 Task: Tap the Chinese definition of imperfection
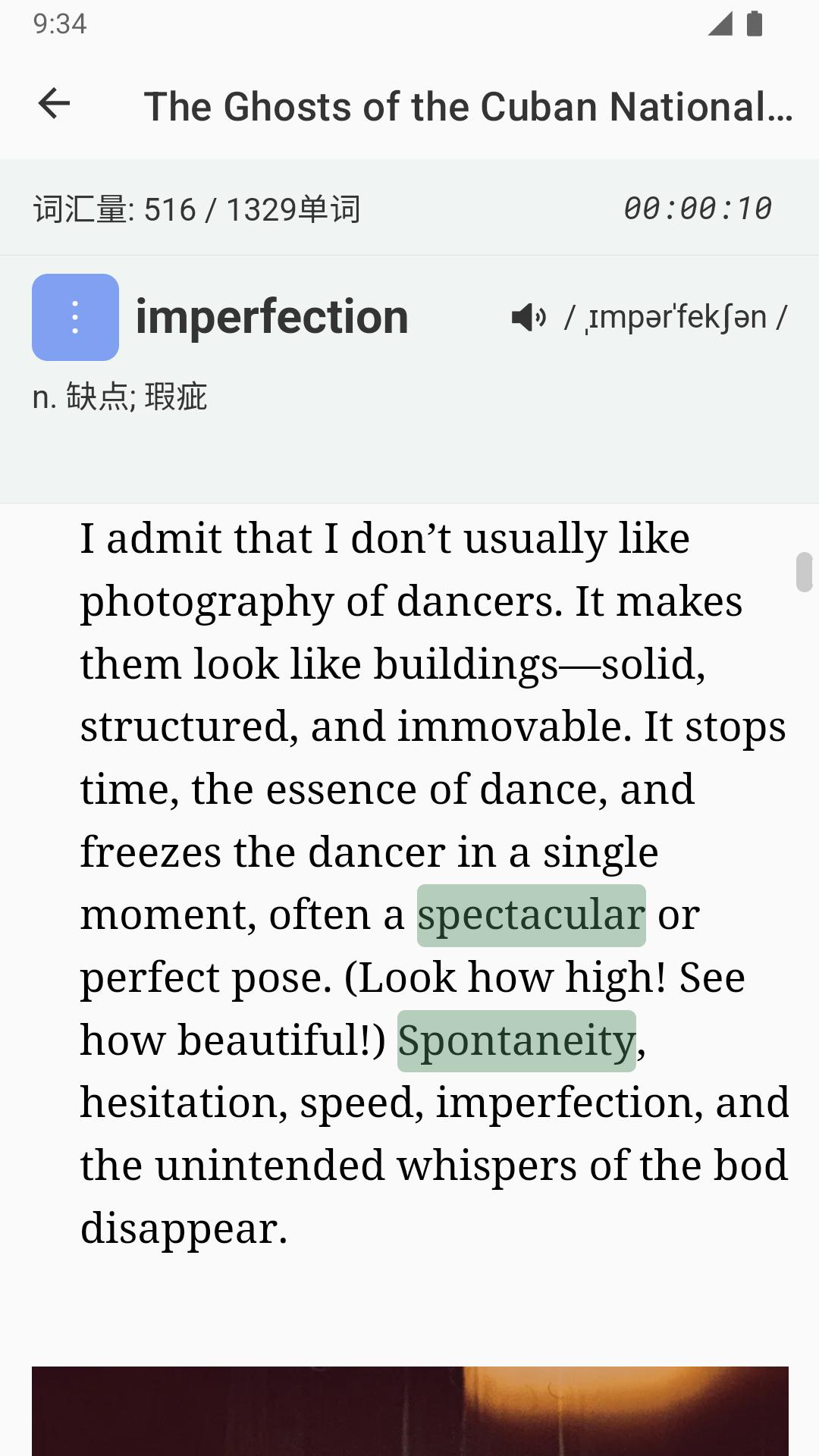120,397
==
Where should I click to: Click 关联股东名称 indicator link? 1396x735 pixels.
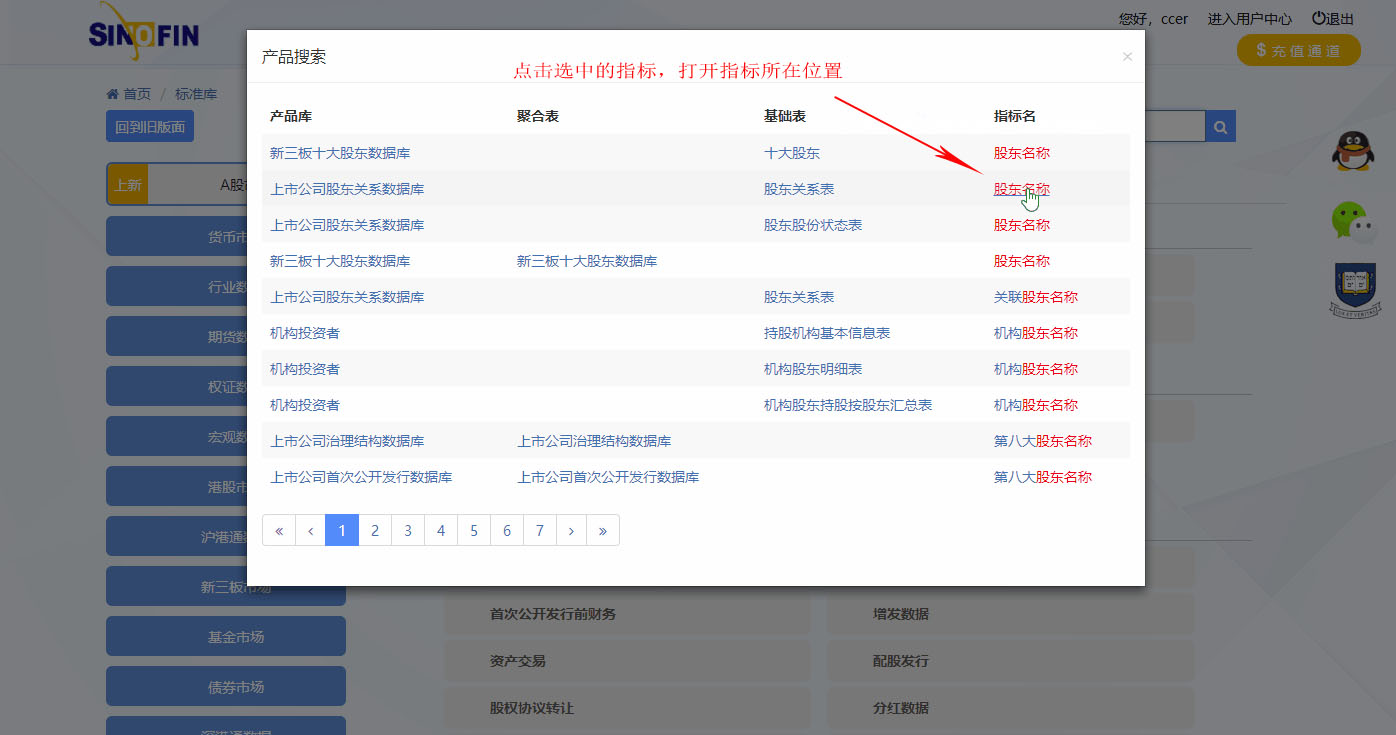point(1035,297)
--
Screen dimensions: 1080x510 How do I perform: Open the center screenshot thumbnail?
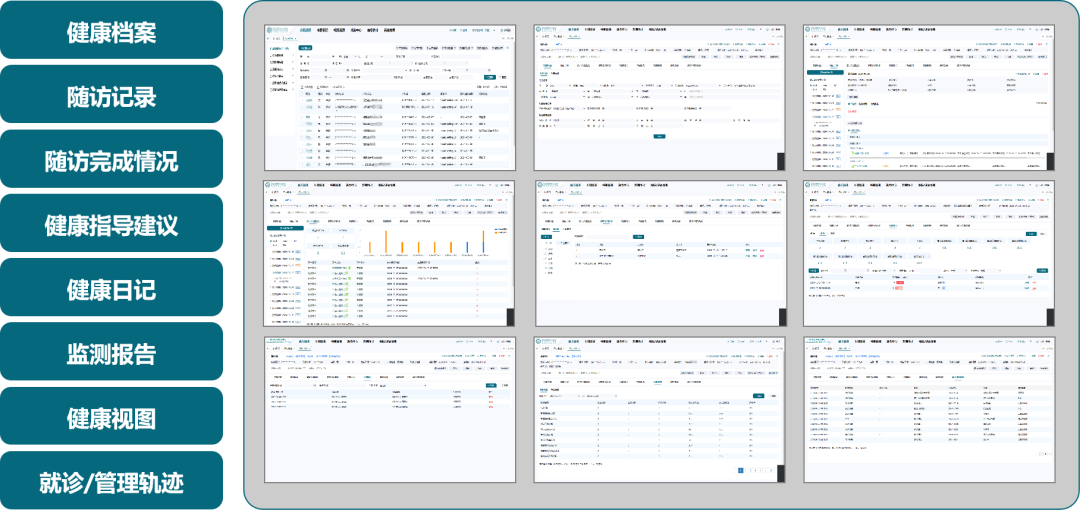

TO BE DONE:
Update the entries above starting at the line with "Where should I" and ending at the line with "point(1035,297)" by replacing "indicator link" with "label" and changing nothing else. Give back only those lines, without the pictures.

RESULT BELOW:
Where should I click to: Click 关联股东名称 label? 1396x735 pixels.
point(1035,297)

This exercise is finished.